La réputation de cet acteur d’exception dépasse rapidement les frontières si bien qu’en 1640, le cardinal Mazarin l’invite à Paris. Directeur de la Comédie-Italienne, Fiorilli s’établit sur la scène du Petit-Bourbon, puis sur celle du Palais-Royal où il alterne avec la troupe de Molière. Une estime professionnelle réciproque lie les deux hommes. Pour le jeune Molière, Scaramouche représente la quintessence du génie comique : il s’inspire de ses farces, de la justesse de ses postures et de son sens prodigieux de la scène pour des actions visuelles provoquant un effet de drôlerie immédiat. Cela donne un nouveau souffle à ses pièces : le comique ne repose plus seulement sur le texte mais sur le jeu corporel de l’acteur. Si elle est incontestable, cette influence a toutefois été exagérée au point que l’on a qualifié abusivement Scaramouche de « maître de Molière ».

Pendant plus de cinquante ans, Tiberio Fiorilli contribue de façon déterminante au succès et à l’enracinement du théâtre italien en France. Dominant « cet art si difficile et si nécessaire de remuer les passions et de les savoir bien peindre sur le visage », selon la belle formule de Gherardi, son succès est immense en un siècle fasciné par l’expression des passions. Cette admiration unanime est encore renforcée par l’attachement personnel et sincère de Louis XIV qui lui conserve toute sa vie une profonde affection.

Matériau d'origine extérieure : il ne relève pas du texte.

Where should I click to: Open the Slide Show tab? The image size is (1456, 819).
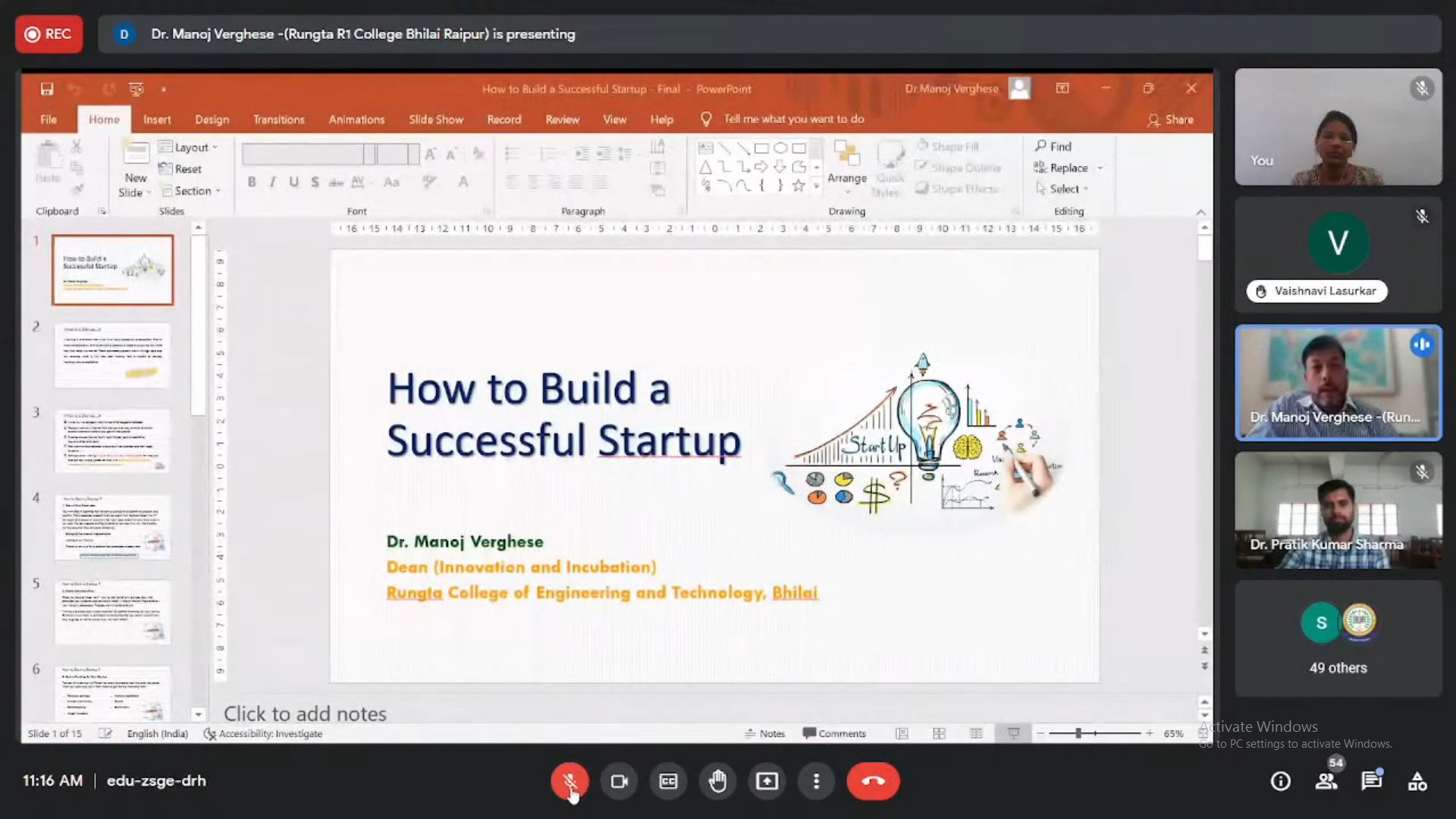point(435,120)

Fiorilli-Scaramouche meurt à Paris en 1694, à l’âge de 86 ans. La fin de l’histoire est connue : trois ans après sa mort, les comédiens italiens sont chassés de Paris pour avoir froissé la susceptibilité de Madame de Maintenon, visée trop directement par la comédie satirique La Fausse Prude.

 

Hélène Delalex,
Conservateur du patrimoine au musée national des châteaux de Versailles et de Trianon

 


Scaramouche, la guitare et l’enfant-roi

Portrait de Scaramouche, édité par Basset.
© Beaux-Arts de Paris, Dist. RMN-Grand Palais / image INHA

Durant sa petite enfance, Louis XIV adore ce personnage qui vient chaque semaine à la Cour avec sa guitare et accompagné de son chat, de son chien, de son singe et de son perroquet, pour l’amuser ou le consoler d’un chagrin par ses grimaces et ses pitreries. Le petit roi en est si satisfait que le bouffon italien devient son amusement indispensable et que, chaque soir, il l’envoie chercher.

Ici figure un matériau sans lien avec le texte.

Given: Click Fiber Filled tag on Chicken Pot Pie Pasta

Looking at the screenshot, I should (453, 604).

C’est à Scaramouche que l’on doit la plus célèbre lubie du jeune Louis XIV. Comme tout prince, Louis apprend à « toucher » le luth, instrument noble et raffiné par excellence, mais qui l’ennuie prodigieusement. Aussi réclame-t-il, à l’âge de douze ans, d’apprendre à jouer de la guitare. Mazarin et Anne d’Autriche essaient par tous les moyens de lui faire passer cette fantaisie, car la guitare est alors un instrument très populaire, voire comique avec ses accords énergiques que le joueur souligne en frappant des pieds. Inflexible, l’enfant-roi s’obstine avec une fermeté si étonnante que Mazarin finit par céder. En 1651, il dépêche de Mantoue le plus grand virtuose de son temps, Francesco Corbetta, qui publiera sa méthode à Paris, en 1671, La Guitare royale.